Le bénéfice est concret : accélération du cash-flow, réduction des délais de règlement, élimination des risques liés aux espèces et aux chèques impayés. Les transactions, traçables et irrévocables, donnent aux directions financières une visibilité immédiate sur leurs encaissements. En automatisant les tâches répétitives, la solution libère les équipes pour des missions à plus forte valeur ajoutée.

Deuxième phase de développement : Fatourati Agrégateur. Cette brique ouvre la plateforme aux éditeurs de logiciels, fintechs et plateformes digitales. Concrètement, un éditeur de solution de facturation peut désormais intégrer nativement les fonctionnalités de génération de références Fatourati, de QR codes et de suivi des règlements dans son propre logiciel, sans intervenir dans la gestion des fonds et dans le respect du cadre réglementaire. Le système de facturation devient ainsi un outil complet couvrant l’ensemble du cycle, de l’émission de la facture au suivi du paiement.
« Cette ouverture permet d’intégrer les services de règlement au cœur des outils digitaux des entreprises, de simplifier les parcours de paiement et d’offrir aux éditeurs un levier pour enrichir leurs solutions avec des fonctionnalités de règlement multicanal », déclare Rachid Saihi.
Avec Fatourati Agrégateur, le CMI élargit de facto son périmètre. La plateforme ne s’adresse plus seulement aux facturiers qui intègrent directement ses API. Elle touche désormais l’ensemble des entreprises clientes des éditeurs et fintechs partenaires, y compris les PME et TPE.
Le QR code, dernier kilomètre du paiement

Troisième et dernière annonce, dévoilée à Gitex Africa en avril 2026 : Fatourati QR. Le CMI intègre le QR code directement dans la chaîne de règlement. Un simple scan d’un QR code imprimé sur une facture papier, intégré dans un e-mail, un PDF ou un parcours web, permet d’accéder instantanément aux informations de la créance : référence Fatourati, identification du facturier, montant. Plus de saisie manuelle, plus de navigation dans les menus bancaires. Le règlement devient un geste.
Cette approche répond à une double logique. Côté usager, elle réduit les frictions et les erreurs de saisie. Côté facturier, elle améliore le rapprochement des opérations et accélère le recouvrement. Déjà disponible à travers plusieurs applications de mobile banking et wallets MarocPay, le QR code Fatourati s’inscrit dans un contexte de généralisation de la facture électronique au Maroc.

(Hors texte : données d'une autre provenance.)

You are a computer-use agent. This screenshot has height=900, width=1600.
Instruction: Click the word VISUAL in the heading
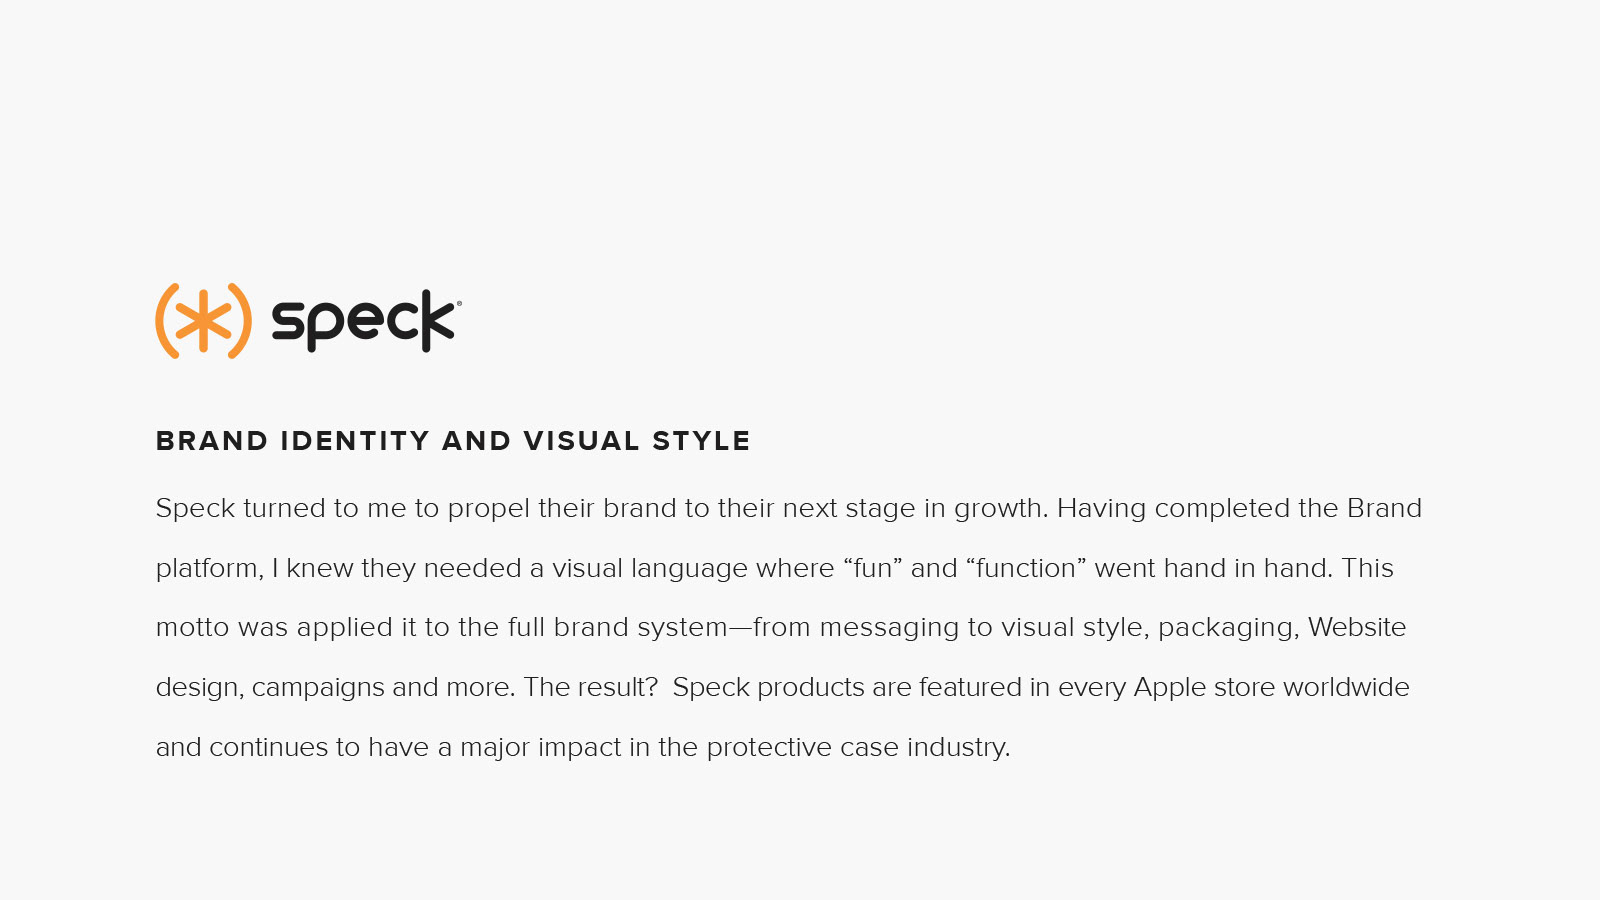tap(581, 441)
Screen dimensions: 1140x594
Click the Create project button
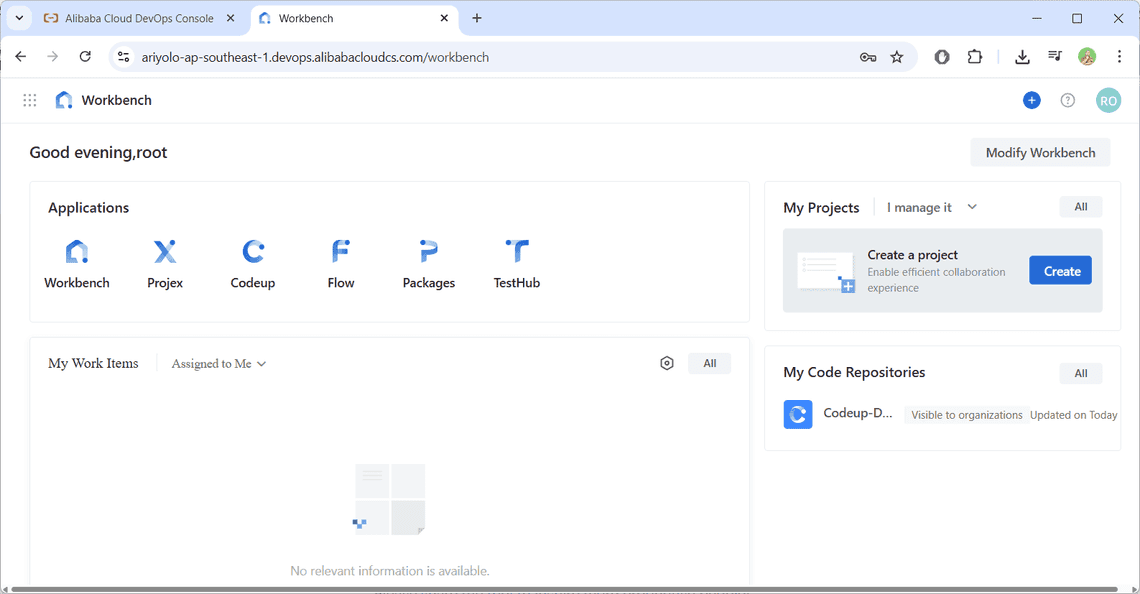coord(1060,270)
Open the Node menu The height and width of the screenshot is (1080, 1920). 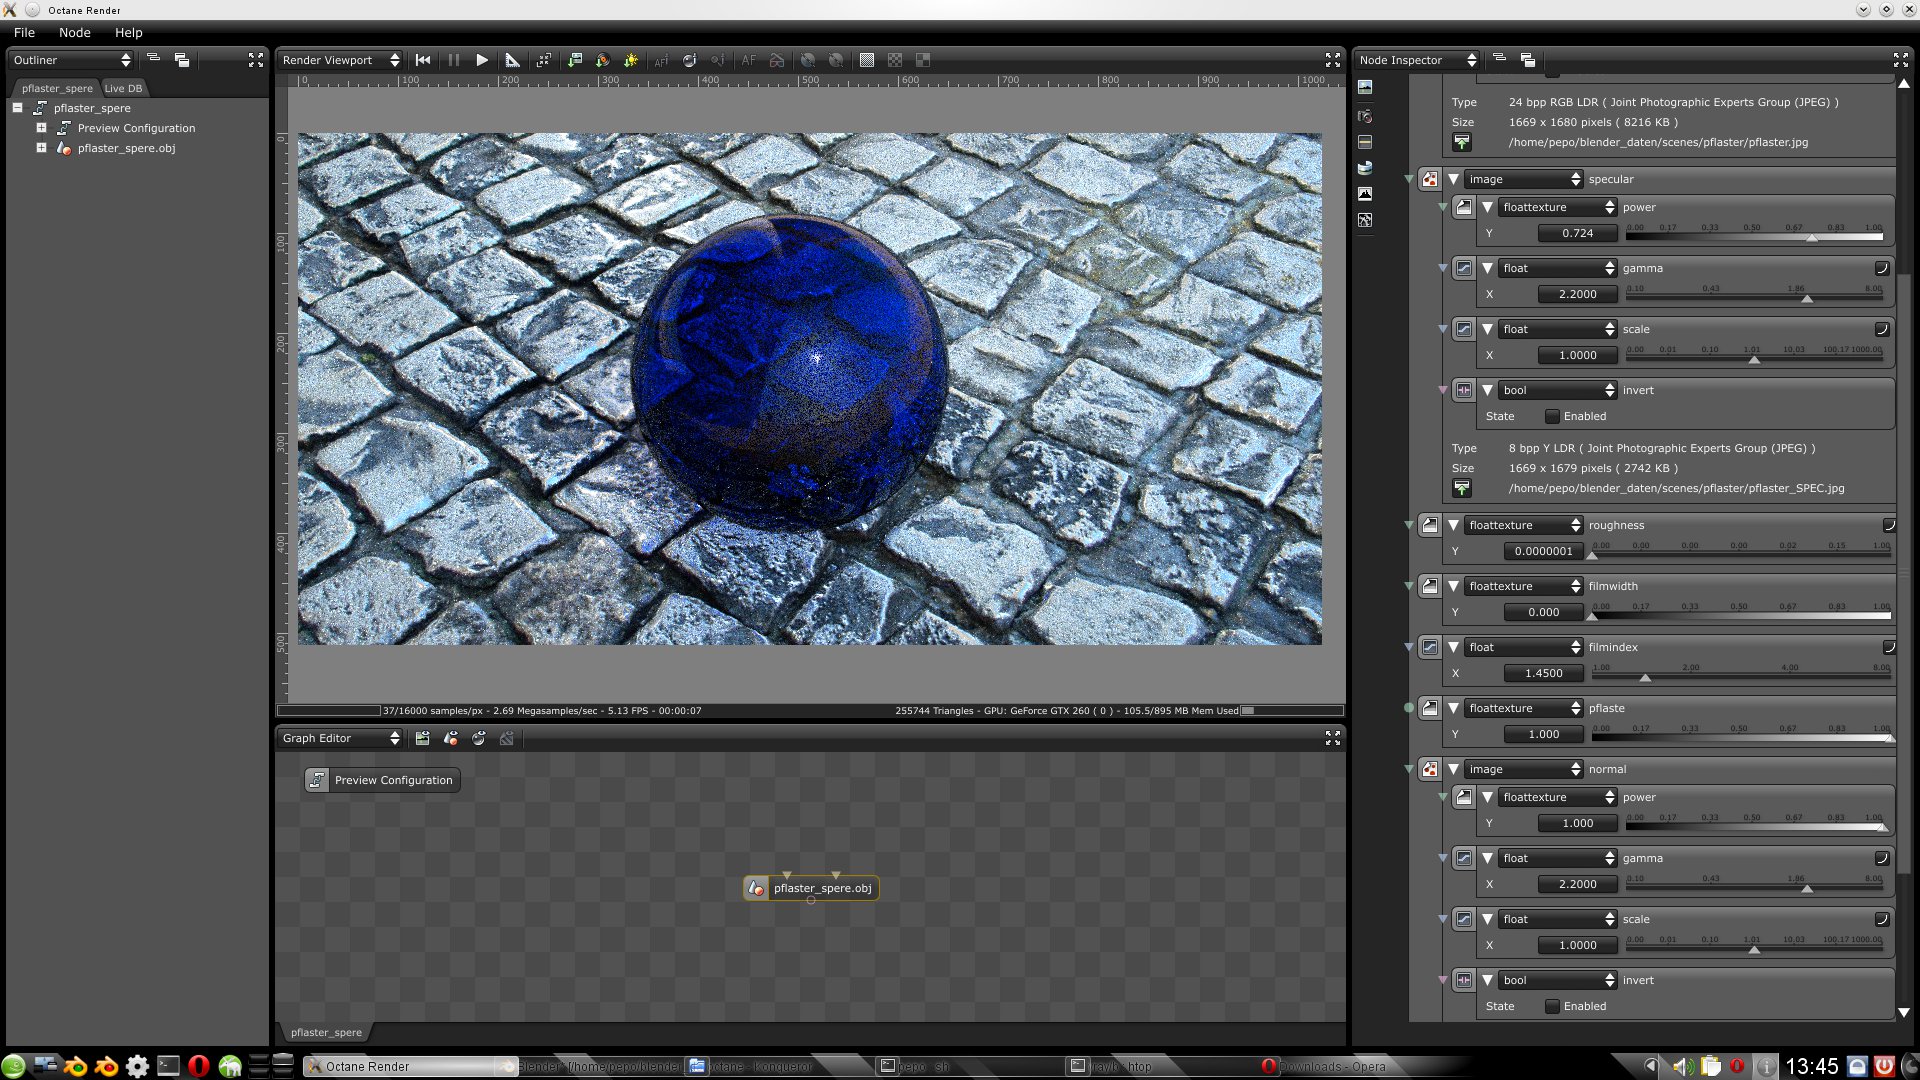[x=74, y=32]
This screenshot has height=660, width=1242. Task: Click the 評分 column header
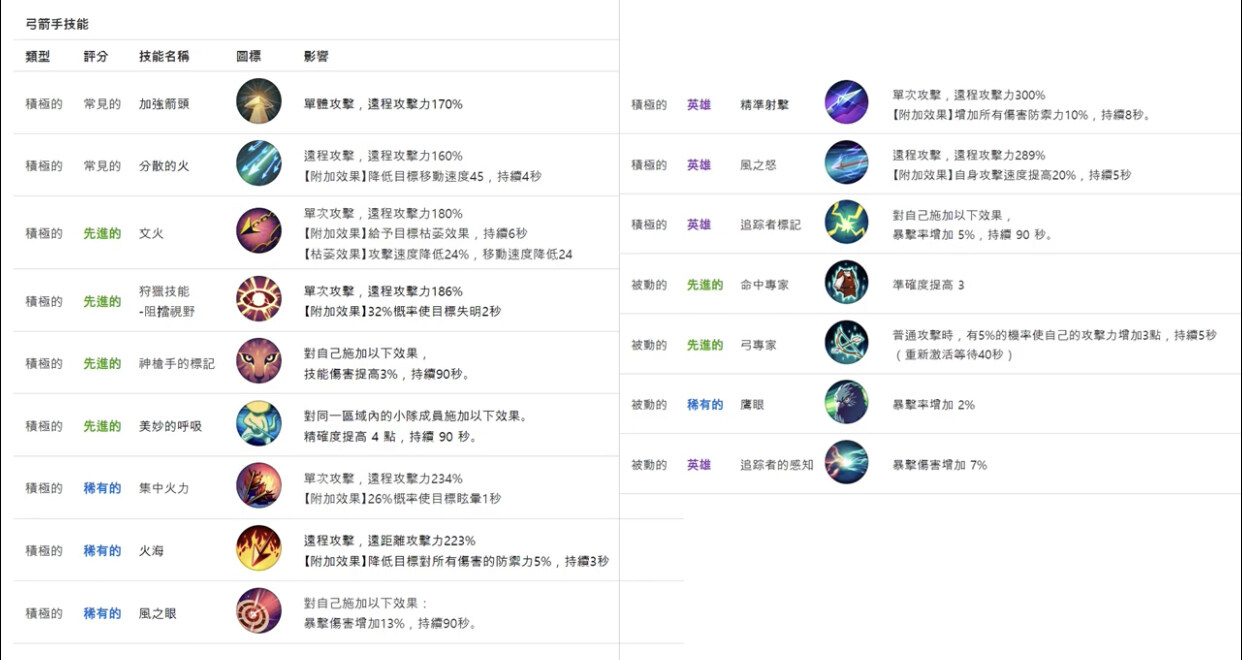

En articulant ces trois briques, le CMI dessine une stratégie cohérente. Fatourati Collect cible les entreprises qui veulent un accès immédiat et sans développement. Fatourati Agrégateur vise les éditeurs et fintechs qui souhaitent embarquer le règlement dans leurs solutions. Fatourati QR simplifie le dernier kilomètre, celui de l’usager face à sa facture. Trois portes d’entrée, un même réseau de 32 institutions financières, un même écosystème interopérable et mutualisé.
La trajectoire de Fatourati illustre un mouvement plus large. Au Maroc, la digitalisation des paiements s’accélère sous l’effet conjugué de la réglementation, de l’essor du mobile banking et de la montée en puissance des fintechs. Le CMI, en ouvrant sa plateforme, se positionne comme l’infrastructure transactionnelle de référence sur laquelle viennent se brancher les acteurs de l’écosystème, des banques aux startups, des administrations aux PME.